Trier’s Old Town Festival

I didn’t know what to expect when I headed to Trier for their Altstadtfest (Old Town Festival) but it turns out it’s made up of mostly drinking, eating and listening to music. One can’t ask for much more from a festival really.

Of course we started with a little wine tasting. I wasn’t sure which wine to go with but one of the locals took us through the German menu and after a bit of an interrogation regarding our wine preferences he selected wines for us to try. He was spot on with his recommendations and I loved my semi-sweet wine from the local Mosel region.

Mosel Wine in Trier

The festival has plenty of places to stop for local wine and beer and not surprisingly these were the most popular stalls. Even in the early afternoon the locals were crowding around, drinking up and chatting amongst themselves.

Drinking up at Trier's Old Town Festival

I was planning on sticking to wine during the festival but it was hard to walk by these beautiful fruit punch bowls without trying at least one. Most were spiked with vodka and were very refreshing!

Vodka laced fruit punch.

The eating side of things was a little less enjoyable for me as almost everything was deep fried and meaty. You can’t beat a good Hungarian langos though.

Vegetarian Hungarian Langos

There was lots of international food available including Mexican, Thai and Japanese. I did try some German specialties including these deep fried mushrooms. Good in theory, not so good in practice.

Deep Fried Mushrooms Smothered in Sauce

I finally hit the jackpot with a vegetarian flammkuchen. Flammkuchen is kind of like German pizza. You see it a lot around the west of Germany but it’s originally from the Alsace region of France. It’s delicious. Don’t pass it up if you have the chance to try it.

German Flammkuchen

If you’re a meat lover, you won’t be disappointed as after the beer and wine stalls the meat stations were the most well stocked. Piles of sausages and steaks were being grilled over hot coals and thrown between chunky bread rolls. Meat and bread were big at the Altstadtfest.

Meat cooked over hot coals.

The entertainment at the festival was mostly music. There was jazz, church choirs and lots more in between.

Trier Music Festival

Church Choir in Trier

Sightseeing in Trier

If you’re not in Trier during the festival there’s plenty to see anyway. Trier was a great Roman city back in the day and there are loads of Roman ruins scattered around the city. My favourite is the Porta Nigra gate to the city.
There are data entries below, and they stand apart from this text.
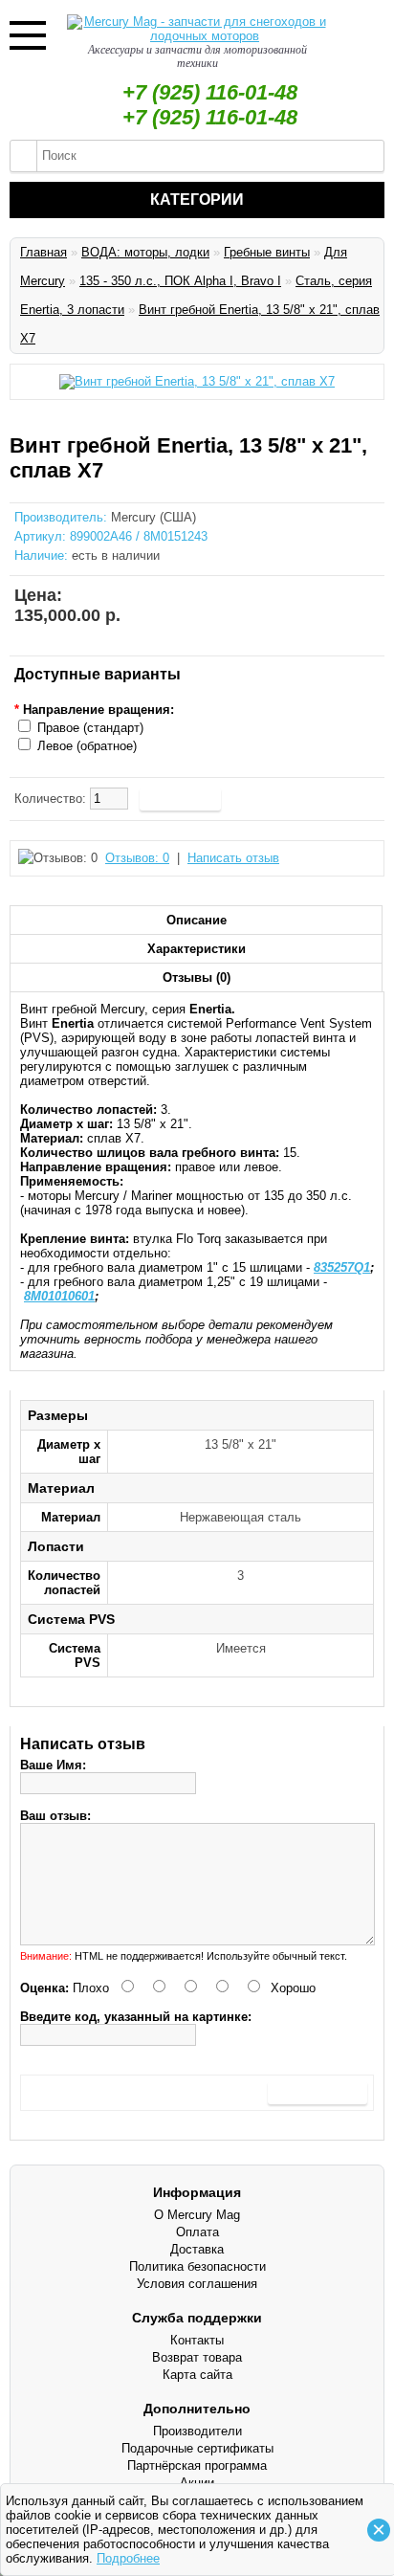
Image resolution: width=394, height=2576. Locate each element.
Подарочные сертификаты (197, 2448)
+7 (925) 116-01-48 (209, 92)
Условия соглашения (197, 2283)
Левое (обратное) (87, 746)
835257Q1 (342, 1267)
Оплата (197, 2232)
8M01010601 (59, 1296)
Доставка (197, 2249)
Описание (196, 920)
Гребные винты (267, 252)
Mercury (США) (153, 517)
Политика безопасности (197, 2266)
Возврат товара (197, 2357)
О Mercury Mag (197, 2215)
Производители (197, 2431)
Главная (43, 252)
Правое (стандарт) (90, 728)
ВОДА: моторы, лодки (145, 252)
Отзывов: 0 (137, 858)
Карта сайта (197, 2374)
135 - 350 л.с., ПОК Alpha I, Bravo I (180, 281)
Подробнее (128, 2558)
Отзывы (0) (196, 977)
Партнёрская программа (197, 2465)
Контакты (197, 2340)
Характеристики (196, 949)
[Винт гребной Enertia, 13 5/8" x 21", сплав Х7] (197, 381)
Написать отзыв (233, 858)
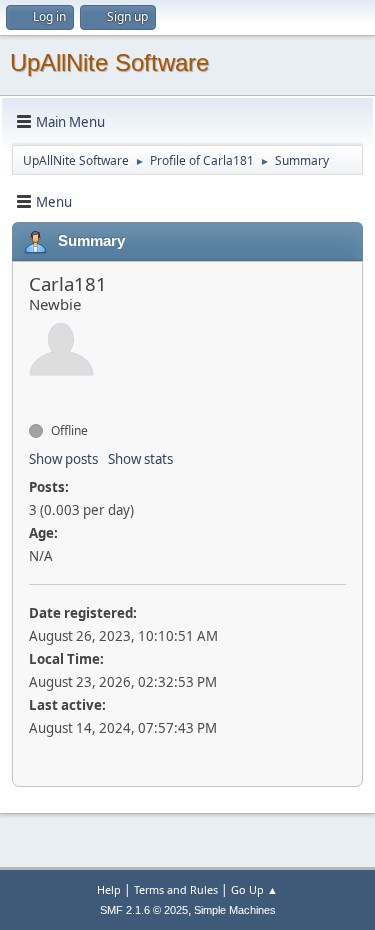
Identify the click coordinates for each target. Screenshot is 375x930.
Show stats (140, 459)
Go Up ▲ (254, 889)
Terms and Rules (176, 889)
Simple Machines (235, 910)
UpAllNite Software (109, 62)
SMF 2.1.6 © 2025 (144, 910)
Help (109, 889)
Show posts (63, 459)
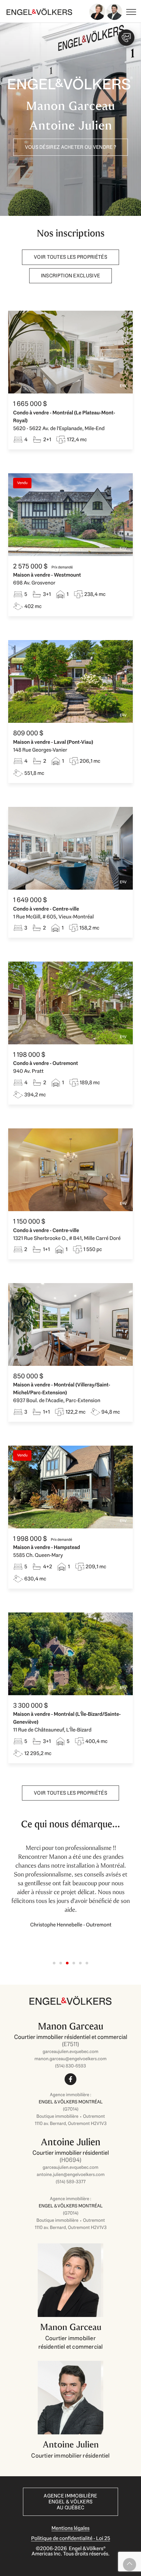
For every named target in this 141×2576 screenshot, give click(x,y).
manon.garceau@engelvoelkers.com (70, 2059)
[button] (54, 1963)
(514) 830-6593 (70, 2066)
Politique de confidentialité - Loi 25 (70, 2538)
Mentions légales (70, 2528)
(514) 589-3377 (71, 2181)
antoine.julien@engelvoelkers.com (71, 2174)
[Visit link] (70, 2051)
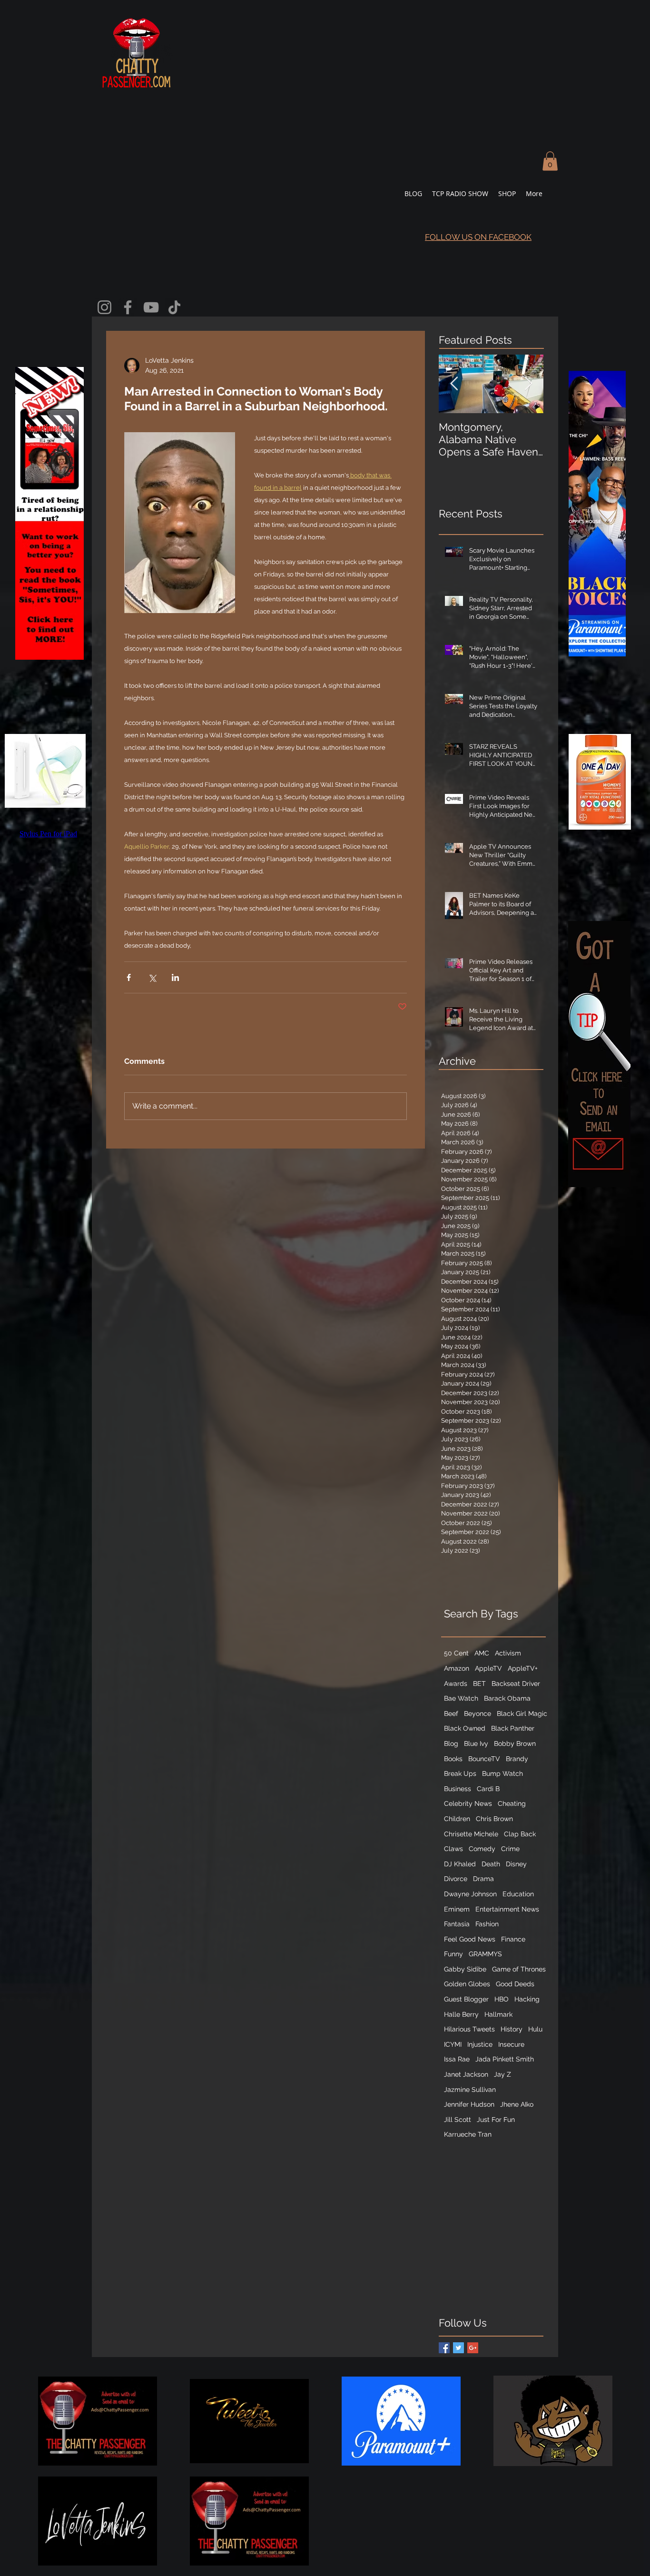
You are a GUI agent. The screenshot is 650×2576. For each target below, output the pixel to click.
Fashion (487, 1924)
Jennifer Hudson (469, 2104)
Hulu (535, 2029)
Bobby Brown (515, 1743)
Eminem (457, 1909)
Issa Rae (457, 2059)
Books (453, 1759)
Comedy (482, 1849)
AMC (481, 1653)
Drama (483, 1878)
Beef (451, 1713)
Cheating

At one point there were four of these gates but this is the only one which remains.

Trier's Porta Nigra taken from the Mercure Hotel

The second most important Roman site in Trier is the Imperial Baths. The Romans were geniuses when it came to water and they created a complex system of hot and cold baths plus steam and relaxation rooms. There are no natural hot springs in Trier but they still managed to bring the water in and heat it to the exact temperature required.

Roman Baths in Trier

There is also a huge Roman amphitheatre which is still used today although no longer for killing wild animals and gladiators. Much prettier is the Roman bridge which dates from the 2nd century and is still used by traffic today without any structural problems.

Roman Bridge in Trier

Not from Roman times but there are a couple of historic cranes located on the banks of the Moselle. One is from medieval times and the other from the 18th century. The engine used to work the cranes was powered only by manpower. Not a fun job I’d imagine.

Treadwheel Crane in Trier

In between the Porta Nigra and the Imperial Baths is the beautiful garden of the Palace of Trier which is a nice spot to take a break from the festival and sightseeing.

Palace of Trier Gardens and Basilica

Where to Stay

I stayed in Trier compliments of Trier Tourism and Mercure Hotel Trier Porta Nigra. The hotel is located directly opposite the stunning Porta Nigra and I snapped the above photo of it from Mercure’s breakfast room. It’s not a bad view to eat breakfast to.

When to Visit

The Old Town Festival is held during June or it’s worth visiting Trier in December when the Christmas markets are on. Trier Tourism has a list of events on their website but the city’s Roman monuments and other sights can be visited all year round.